SNN-PAR: Energy Efficient Pedestrian Attribute Recognition via Spiking Neural Networks
Haiyang Wang, Qian Zhu, Mowen She, Yabo Li, Haoyu Song, Minghe Xu,, Xiao Wang

TL;DR
This paper introduces SNN-PAR, a novel energy-efficient pedestrian attribute recognition framework using spiking neural networks with a spiking tokenizer and Transformer backbone, validated on benchmark datasets.
Contribution
It proposes a new SNN-based PAR framework with a spiking tokenizer and Transformer backbone, incorporating knowledge distillation for improved accuracy.
Findings
Effective energy savings demonstrated on benchmarks.

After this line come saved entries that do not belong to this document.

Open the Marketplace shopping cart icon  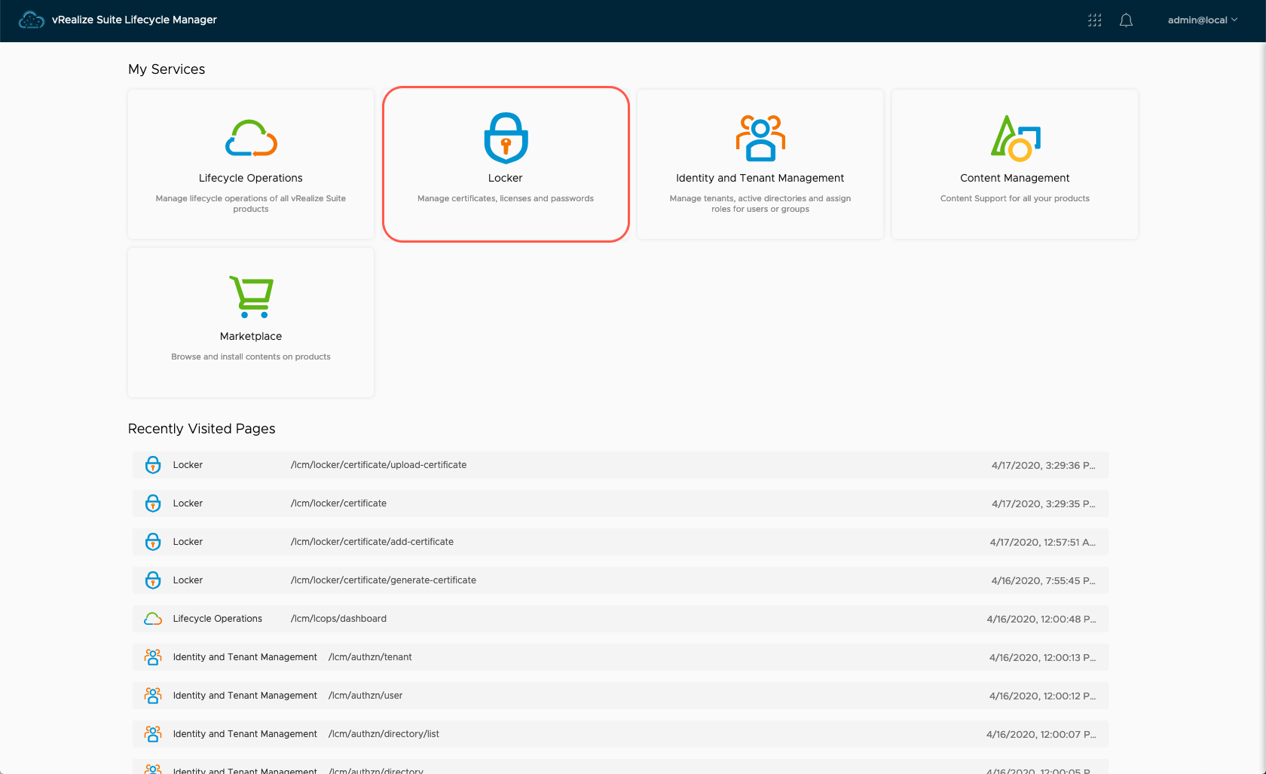pyautogui.click(x=251, y=296)
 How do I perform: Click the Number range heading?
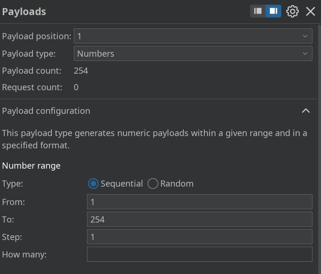[x=31, y=165]
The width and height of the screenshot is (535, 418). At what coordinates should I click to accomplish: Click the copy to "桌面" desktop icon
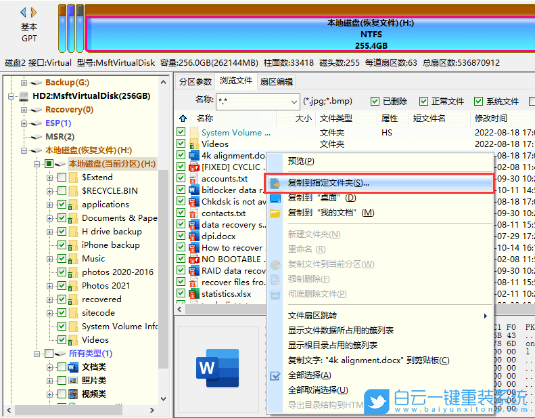click(275, 198)
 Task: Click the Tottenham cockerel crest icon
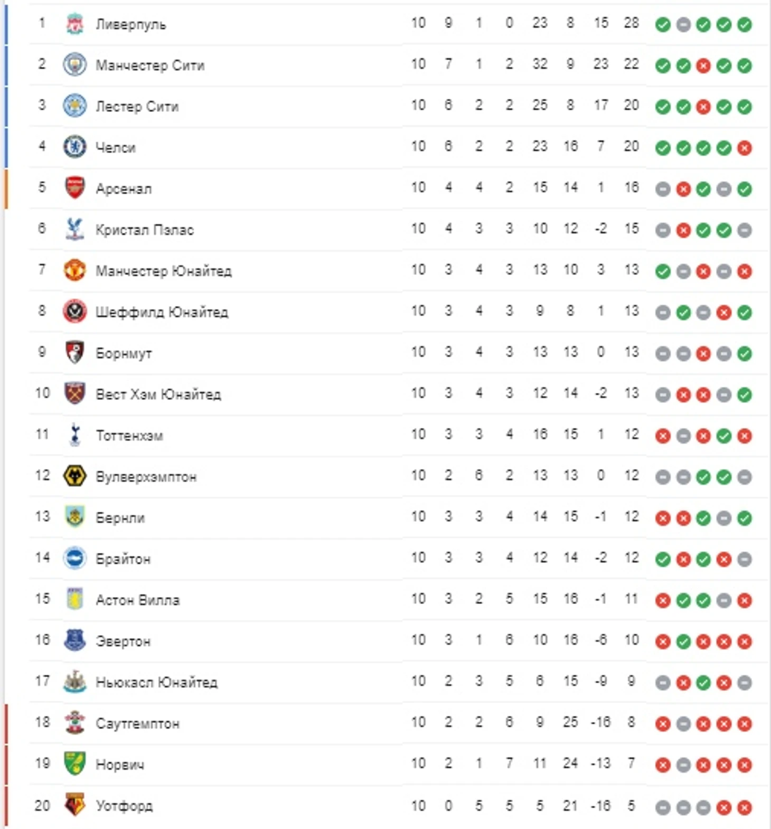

Improved attribute recognition accuracy.
Validated on three widely used datasets.
Abstract
Artificial neural network based Pedestrian Attribute Recognition (PAR) has been widely studied in recent years, despite many progresses, however, the energy consumption is still high. To address this issue, in this paper, we propose a Spiking Neural Network (SNN) based framework for energy-efficient attribute recognition. Specifically, we first adopt a spiking tokenizer module to transform the given pedestrian image into spiking feature representations. Then, the output will be fed into the spiking Transformer backbone networks for energy-efficient feature extraction. We feed the enhanced spiking features into a set of feed-forward networks for pedestrian attribute recognition. In addition to the widely used binary cross-entropy loss function, we also exploit knowledge distillation from the artificial neural network to the spiking Transformer network for more accurate attribute…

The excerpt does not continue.